The return and rebuilding took place in stages. Not only were pre-exilic institutions restored, but religious practice conforming to the Torah was established in an attempt not to repeat the mistakes of the pre-exilic community. The returned exiles were a minority in a vast polytheistic and multi-cultural Persian Empire so they sought to protect their ethnic and religious identity by establishing rigorous religious boundaries.
The gospel has Jesus, who is the new Temple, commanding us to stand out, to make a difference, to boldly go ahead to do his work, to share in his mission to build a New Temple, the new People of God, led by Church membership. As great as the temple building project was, it pales in comparison to the task that Jesus has given to us –to participate in the building up of the reign of God here on earth.
For me, that happens best when someone breaks through years of anger and resentment and is able to move towards forgiveness of past hurts, to be set free. Velma is one such person who was able to communicate with her abuser “with love.” She not only forgave him the way he had hurt her so deeply, but also asked him to forgive her for how she had treated him for so many years, and gave him a hug. She even eventually was able to dance with him at a social gathering. That is building a new temple.
Today, the church honors the Korean Martyrs who truly followed in the footsteps of St. Paul and lived the readings of today. In the early 1600’s, Christian communities began to flourish in Korea under the leadership of lay people. On 1836, missionaries from France, members of the Parish Foreign Mission Society, secretly entered the country. The Christian communities began to encounter hostility and, during the persecutions of the mid-19t century, over 10,000 Christians were killed. Andrew Kim Tae-Gôn, the first Korean priest, was one of these. Paul Chong, a seminarian and catechist, was one of the many lay people who suffered. These and 101 other Korean martyrs, clergy and lay, young and old, were canonized in 1984.
Here is an excerpt from a witness by Andrew Kim Tae-gon: “But as the Scriptures say, God numbers the very hairs on our head and in his all-embracing providence he has care over us all. Persecution, therefore, can only be regarded as the command of the Lord or as a prize he gives. Hold fast, then, to the will of God and with all your heart, fight the good fight under the leadership of Jesus; conquer again the diabolical power of this world that Christ has already vanquished. I beg you not to fail in your love for one another, but to support one another and to stand fast until the Lord mercifully delivers us from our trials. There are twenty of us in this place and by God’s grace we are, so far, all well.

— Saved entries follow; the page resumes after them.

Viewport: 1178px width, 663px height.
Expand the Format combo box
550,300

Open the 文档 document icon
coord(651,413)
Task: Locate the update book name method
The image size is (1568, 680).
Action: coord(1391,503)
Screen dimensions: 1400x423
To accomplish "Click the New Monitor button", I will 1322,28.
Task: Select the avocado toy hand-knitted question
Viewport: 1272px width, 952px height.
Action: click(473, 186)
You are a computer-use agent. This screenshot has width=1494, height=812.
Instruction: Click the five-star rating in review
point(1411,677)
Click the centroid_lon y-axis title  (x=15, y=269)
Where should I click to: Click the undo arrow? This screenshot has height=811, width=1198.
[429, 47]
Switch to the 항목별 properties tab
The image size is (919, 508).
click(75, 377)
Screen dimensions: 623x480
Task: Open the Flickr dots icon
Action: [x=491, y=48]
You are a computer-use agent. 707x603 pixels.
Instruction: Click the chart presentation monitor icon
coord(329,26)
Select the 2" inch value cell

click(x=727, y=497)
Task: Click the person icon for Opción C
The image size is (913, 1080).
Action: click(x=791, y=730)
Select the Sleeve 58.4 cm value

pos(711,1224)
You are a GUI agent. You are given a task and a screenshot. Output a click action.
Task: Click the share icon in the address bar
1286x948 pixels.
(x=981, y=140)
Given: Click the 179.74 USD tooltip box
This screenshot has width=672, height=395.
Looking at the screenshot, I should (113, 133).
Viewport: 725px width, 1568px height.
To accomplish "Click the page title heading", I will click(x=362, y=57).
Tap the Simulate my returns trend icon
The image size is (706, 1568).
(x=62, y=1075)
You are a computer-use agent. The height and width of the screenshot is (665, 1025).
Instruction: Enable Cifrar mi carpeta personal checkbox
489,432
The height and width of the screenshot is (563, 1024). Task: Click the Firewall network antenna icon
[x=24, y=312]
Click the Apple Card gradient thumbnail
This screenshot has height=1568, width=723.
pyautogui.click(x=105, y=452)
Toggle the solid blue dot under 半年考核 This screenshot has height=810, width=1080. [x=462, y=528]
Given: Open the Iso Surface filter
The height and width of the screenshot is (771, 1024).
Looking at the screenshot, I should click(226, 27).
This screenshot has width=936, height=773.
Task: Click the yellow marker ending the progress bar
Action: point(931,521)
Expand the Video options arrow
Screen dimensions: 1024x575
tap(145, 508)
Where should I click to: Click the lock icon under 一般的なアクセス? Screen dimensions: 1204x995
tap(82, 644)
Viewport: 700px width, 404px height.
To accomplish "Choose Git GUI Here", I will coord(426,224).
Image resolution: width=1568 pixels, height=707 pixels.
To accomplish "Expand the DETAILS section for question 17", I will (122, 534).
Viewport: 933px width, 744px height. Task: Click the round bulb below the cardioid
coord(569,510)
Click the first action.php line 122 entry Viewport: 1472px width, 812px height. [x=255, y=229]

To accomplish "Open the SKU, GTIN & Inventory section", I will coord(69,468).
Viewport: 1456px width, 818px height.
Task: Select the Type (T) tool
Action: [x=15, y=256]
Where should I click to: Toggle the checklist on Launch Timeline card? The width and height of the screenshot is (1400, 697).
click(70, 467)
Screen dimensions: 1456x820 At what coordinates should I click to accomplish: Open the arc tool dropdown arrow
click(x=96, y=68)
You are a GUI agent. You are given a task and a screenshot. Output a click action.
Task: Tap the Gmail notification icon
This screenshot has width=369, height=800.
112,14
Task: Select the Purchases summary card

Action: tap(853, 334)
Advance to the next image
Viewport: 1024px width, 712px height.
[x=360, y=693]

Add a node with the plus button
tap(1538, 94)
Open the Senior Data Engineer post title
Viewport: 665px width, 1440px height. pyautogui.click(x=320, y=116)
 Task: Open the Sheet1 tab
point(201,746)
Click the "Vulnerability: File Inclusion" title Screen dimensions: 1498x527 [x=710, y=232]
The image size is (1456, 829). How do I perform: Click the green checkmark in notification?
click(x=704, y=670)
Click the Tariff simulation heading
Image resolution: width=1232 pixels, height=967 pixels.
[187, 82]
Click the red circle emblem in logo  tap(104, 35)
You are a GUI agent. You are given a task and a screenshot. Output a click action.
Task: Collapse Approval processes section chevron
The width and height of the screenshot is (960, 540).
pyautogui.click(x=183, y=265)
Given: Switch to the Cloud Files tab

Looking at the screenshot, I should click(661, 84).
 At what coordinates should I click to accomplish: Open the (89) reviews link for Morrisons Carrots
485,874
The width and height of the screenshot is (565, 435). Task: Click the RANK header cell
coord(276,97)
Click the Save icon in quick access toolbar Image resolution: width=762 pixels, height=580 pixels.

If any of us is executed, I ask you not to forget our families. I have many things to say, yet how can pen and paper capture what I feel? I end this letter. As we are all near the final ordeal, I urge you to remain steadfast in faith, so that at last we will all reach heaven and there rejoice together. I embrace you all in love.”
So, as we celebrate the Eucharist today, our meal within this new temple, let us pray for the faith to see ourselves as builders of the new Temple, the reign of God here on earth, as did the Korean Martyrs.